Energy Conversion Materials Group

Sulphur Cu12Sb4S13 and phosphide Ag6Ge10P12 tetrahedrites

In recent years, the interest of several leading research groups has focused on materials in the tetrahedrite group. They occur naturally as a mineral with the formula Cu12Sb4S13. They crystallize in the cubic structure, space group I-43m, and have a complex crystal structure with an unit cell consisting of 58 atoms (Fig 1). The source of very low thermal conductivity of tetrahedrites (0.5 W∙m-1K-1 T> 300 K) is anharmonic vibrations of Cu due to lone pair of electrons interactions localized at antimony. Appropriate doping allowed to raise the ZTmax of these materials from ZTmax ≈ 0.6 - 0.7 for the undoped compound to ZTmax = 1.13 (T = 575 K) for Cu11MnSb4S13 [1,2].

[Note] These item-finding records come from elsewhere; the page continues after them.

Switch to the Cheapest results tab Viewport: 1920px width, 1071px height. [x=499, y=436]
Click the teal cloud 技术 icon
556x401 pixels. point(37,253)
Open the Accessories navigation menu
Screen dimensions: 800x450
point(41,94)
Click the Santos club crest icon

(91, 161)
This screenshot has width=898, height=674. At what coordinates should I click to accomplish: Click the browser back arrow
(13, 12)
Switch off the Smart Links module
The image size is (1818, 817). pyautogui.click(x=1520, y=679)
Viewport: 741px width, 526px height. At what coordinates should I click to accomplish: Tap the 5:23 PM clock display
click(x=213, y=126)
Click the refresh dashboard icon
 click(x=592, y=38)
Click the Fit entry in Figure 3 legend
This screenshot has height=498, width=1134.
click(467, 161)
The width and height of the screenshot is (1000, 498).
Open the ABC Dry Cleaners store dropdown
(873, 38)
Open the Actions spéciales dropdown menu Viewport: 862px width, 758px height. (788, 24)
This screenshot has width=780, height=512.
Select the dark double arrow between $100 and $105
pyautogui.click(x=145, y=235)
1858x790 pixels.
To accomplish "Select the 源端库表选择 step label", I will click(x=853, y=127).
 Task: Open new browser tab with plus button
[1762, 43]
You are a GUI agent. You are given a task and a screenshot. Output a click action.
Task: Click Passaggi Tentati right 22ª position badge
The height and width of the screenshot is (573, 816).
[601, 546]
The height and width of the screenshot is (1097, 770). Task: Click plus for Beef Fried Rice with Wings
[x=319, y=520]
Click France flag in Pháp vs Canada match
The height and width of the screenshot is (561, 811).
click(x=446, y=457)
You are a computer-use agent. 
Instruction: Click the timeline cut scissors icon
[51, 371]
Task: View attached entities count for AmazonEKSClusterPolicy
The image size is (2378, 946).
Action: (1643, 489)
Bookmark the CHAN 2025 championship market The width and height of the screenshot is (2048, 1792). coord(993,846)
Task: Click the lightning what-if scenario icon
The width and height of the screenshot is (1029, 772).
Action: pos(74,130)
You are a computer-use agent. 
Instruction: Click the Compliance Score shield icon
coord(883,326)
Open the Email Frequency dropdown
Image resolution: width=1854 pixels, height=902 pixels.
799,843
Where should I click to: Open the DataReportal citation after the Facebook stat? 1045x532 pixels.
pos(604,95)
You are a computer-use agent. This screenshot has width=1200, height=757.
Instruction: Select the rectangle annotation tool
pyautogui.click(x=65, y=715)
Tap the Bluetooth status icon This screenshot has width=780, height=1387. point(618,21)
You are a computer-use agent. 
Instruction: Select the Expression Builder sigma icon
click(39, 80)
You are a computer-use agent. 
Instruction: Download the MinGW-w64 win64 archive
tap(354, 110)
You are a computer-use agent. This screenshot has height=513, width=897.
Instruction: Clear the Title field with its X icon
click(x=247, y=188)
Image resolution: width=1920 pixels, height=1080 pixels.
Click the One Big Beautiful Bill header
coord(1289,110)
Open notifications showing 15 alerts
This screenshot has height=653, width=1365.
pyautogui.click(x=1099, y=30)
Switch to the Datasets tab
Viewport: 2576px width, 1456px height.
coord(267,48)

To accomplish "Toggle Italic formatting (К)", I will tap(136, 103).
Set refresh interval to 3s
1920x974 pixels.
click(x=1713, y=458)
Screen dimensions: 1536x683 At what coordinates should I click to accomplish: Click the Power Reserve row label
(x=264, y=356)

Fig. 1. Crystal structure of sulphide tetrahedrite.

Equally interesting, from the perspective of thermoelectric properties, is the tetrahedral phosphide with the formula Ag6Ge10P12 [3]. It exhibits similar structural features to sulfide tetrahedrite, such as the presence of free electron pairs and strong vibrational anharmonicity of Ag atoms, which affect the naturally low thermal conductivity of less than 1.0 W∙m-1∙K-1 (T> 500 K). Unlike sulfide tetrahedrites, this compound has not been so thoroughly investigated to date, nor has its doping been studied. Nevertheless, a high value of ZTmax = 0.6 at 700 K in the undoped single crystal was achieved.

We have performed initial study on Mg and Ag doping on Cu12Sb4S13. Doping had an effect on the change of the lattice parameter, which indirectly indicates the incorporation of the dopant into the material structure (Fig 2). The doping with Mg, caused an increase in the lattice parameter and at the same time a decomposition into two phases with a tetrahedral structure, with a large lattice constant. The significant increase in lattice parameter by the small Mg2+ ion suggests that Mg most likely occupies the interstitial position.

Fig. 2. X-ray diffraction patterns and lattice parameter vs. dopant concentration for sulfide tetrahedrites.

For Ag doping, the increase in the lattice parameter is much smaller, which can be attributed to the substitution of Cu by a slightly larger Ag+ ion. The obtained values of Seebeck coefficient and electrical conductivity of Mg doped samples and their temperature dependence are similar to literature [1,2]. Mg doping changes the dependence of the Seebeck coefficient as well as the electrical resistivity.

Careful analysis of the synthetic tetrahedrite structure shows that beside interstitial 24g site where excess Cu can be find, there is another structural void accessible in the structure, at Wyckoff position 6b which should be preferred by dopants like Mg.

Fig. 3. Calculated band structure for Mg doped sulfide tetrahedrite. The characters of the bands are depicted by respective colors (and their mixtures).

To test this hypothesis, calculations for two Mg-doped model structures with general formula Cu12Mg2Sb4S13, with magnesium placed in position 24g and 6b has been done (Fig 3). The obtained results clearly confirmed that in terms of the total energy of the system, the structure with magnesium occupying position 6b is much more favorable.

Fig. 4. XRD patterns of phosphide tetrahedrite samples.

Similar study was carried out for phosphide tetrahedrites. A series of Ag6Ge10-xInxP12 and Ag6-xCuxGe10P12 samples was obtained, where the doping of Cu, Cd, Ni was substitutional doping at the Ag position -isoelectronic, donor and acceptor, respectively, while the other dopants were intended to substitute Ge as electron acceptor (In) and electron donor (Sb, As). XRD measurements (Fig. 4) show that all of the dopants build into the tetrahedrite structure and, as expected, In, Sb and Cd cause an increase in the lattice parameter, while Ni and Cu cause a decrease. A surprisingly large increase in the lattice parameter (1%, comparable to the difference in the sulfide tetrahedrite with empty and filled voids) is observed for Cd, which may suggest that doping involves filling of the structural voids.